I'd like to start digging into functional programming beyond what is available in C# and Javascript, and began by reading a little about Haskell. There are a lot of mentions about something called Monads, which are part of category theory.
Can someone provide an explanation that would make sense to an experienced developer in the OOP world?
OO is designed to hide the dangerous parts of the world from you. The dangerous parts of the world (or at least some dangerous parts of the world) are encapsulated inside little black boxes with well defined interaction points. If you interact only through those little boxes, you should be safe. For instance, a logger object gives you 1 methods: writeLog (I'll ignore logging levels). The details of actually writing logs are not your business, and you (in principle) don't need to worry about them.

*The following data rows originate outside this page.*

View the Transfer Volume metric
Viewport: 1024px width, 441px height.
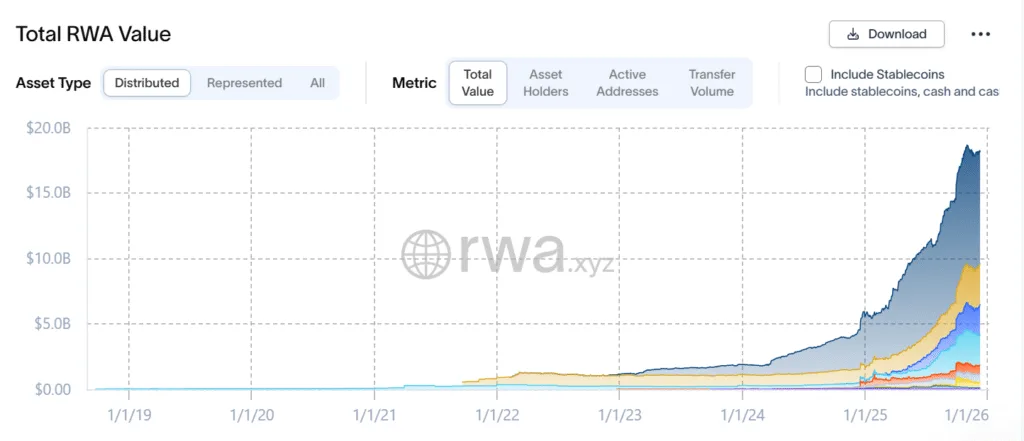point(711,83)
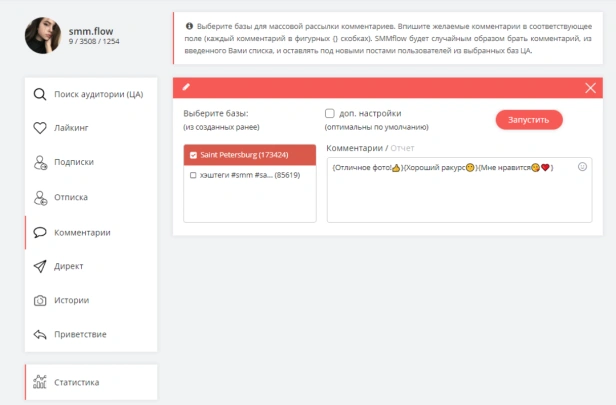The width and height of the screenshot is (616, 405).
Task: Select the Комментарии tab above the text area
Action: pos(354,148)
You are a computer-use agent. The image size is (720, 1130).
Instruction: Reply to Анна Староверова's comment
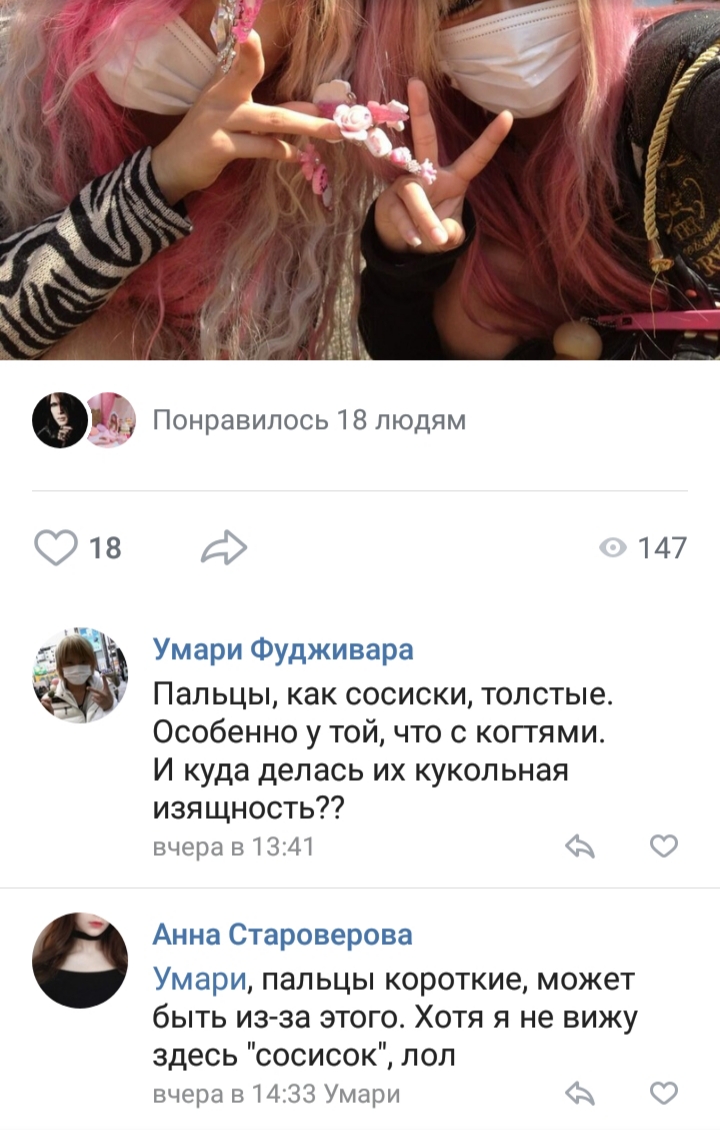click(x=580, y=1093)
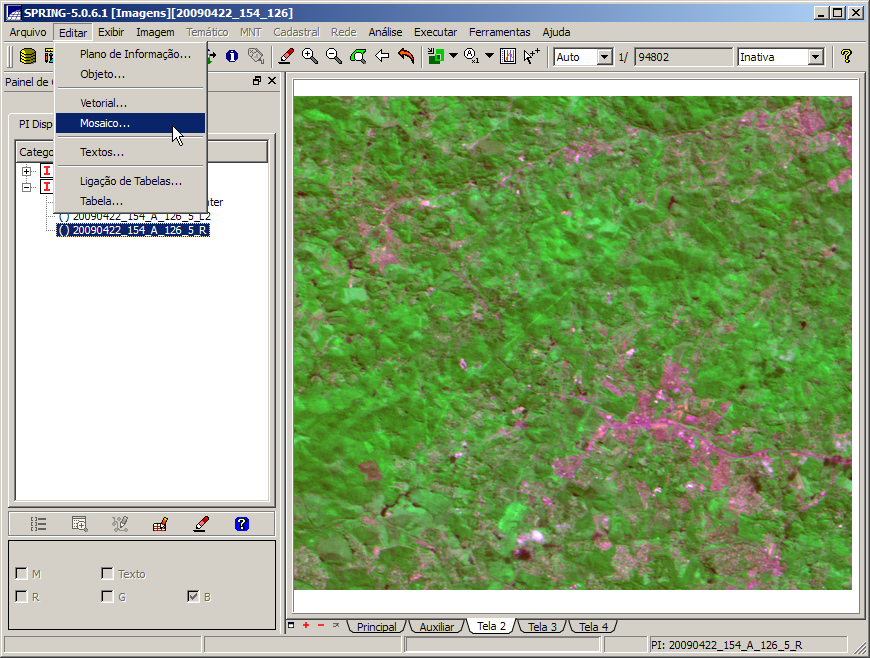Image resolution: width=870 pixels, height=658 pixels.
Task: Enable the R channel checkbox
Action: point(21,597)
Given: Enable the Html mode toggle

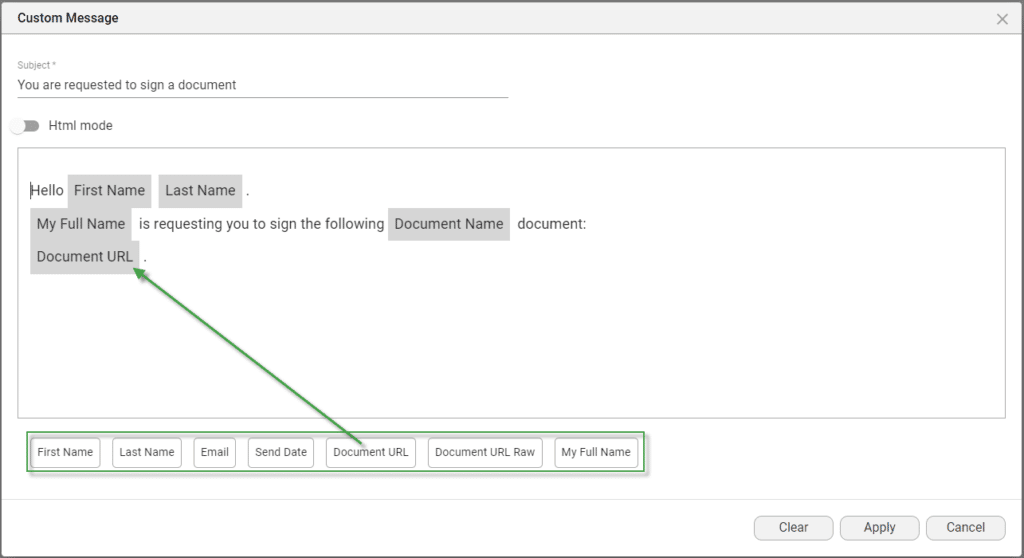Looking at the screenshot, I should pos(25,126).
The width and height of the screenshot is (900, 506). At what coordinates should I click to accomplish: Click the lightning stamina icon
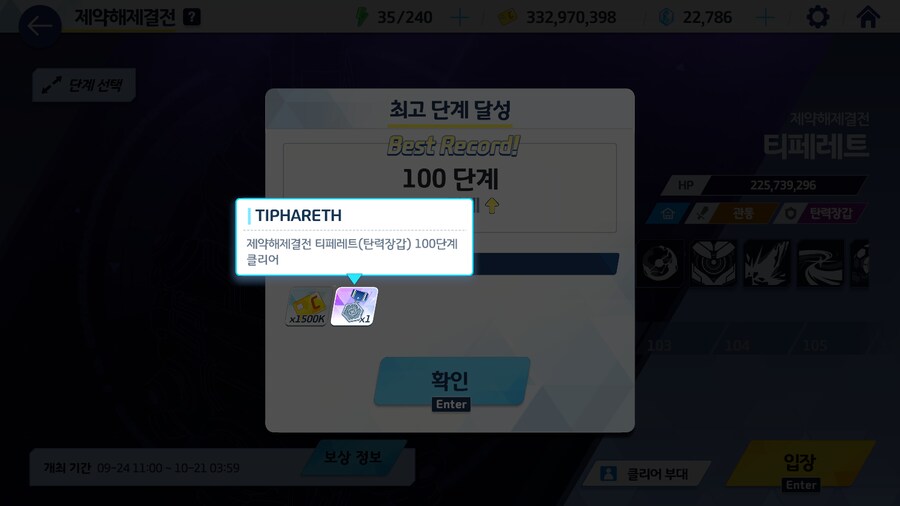tap(362, 17)
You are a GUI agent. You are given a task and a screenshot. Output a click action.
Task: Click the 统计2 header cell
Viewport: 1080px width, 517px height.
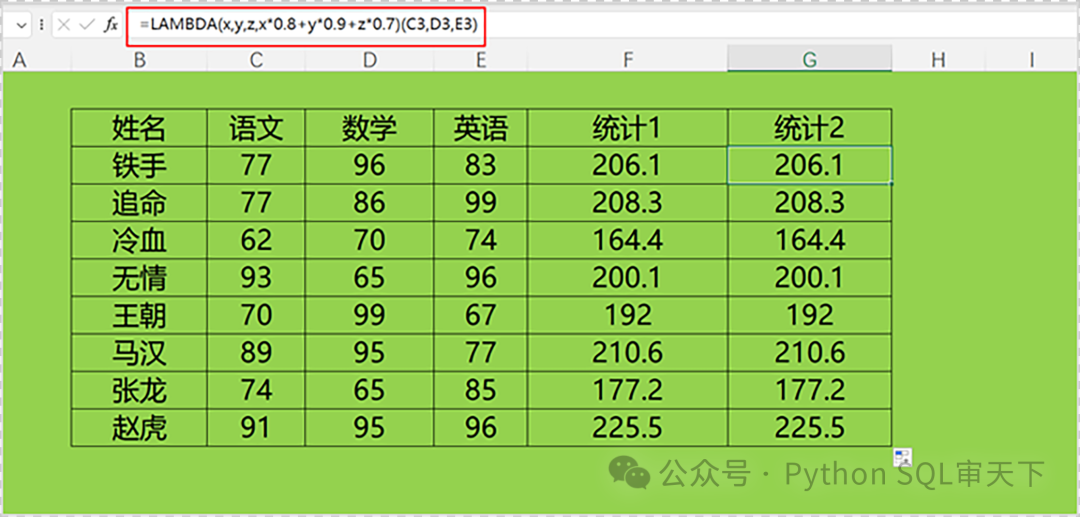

Monads are stricter. A monad puts you into a box and only gives you a few interaction points with the outside world. You can do whatever you want in a monad, but you are never allowed to leave the box. Inside the logger box, you are permitted only pure functions (functions with no side effects) and writeLog.
So basically, in an OO world, code using a logger might call os.unlink("/var/log/myprogram.log"). This would interact in a harmful way with your logging mechanisms. In a monadic world, from inside the logging monad, you are not given access to os.unlink.
Thus, f: a -> Loggable b in the monadic world (where Loggable b is an b living inside the box) is safer than f: (Logger, a) -> b in the OO world.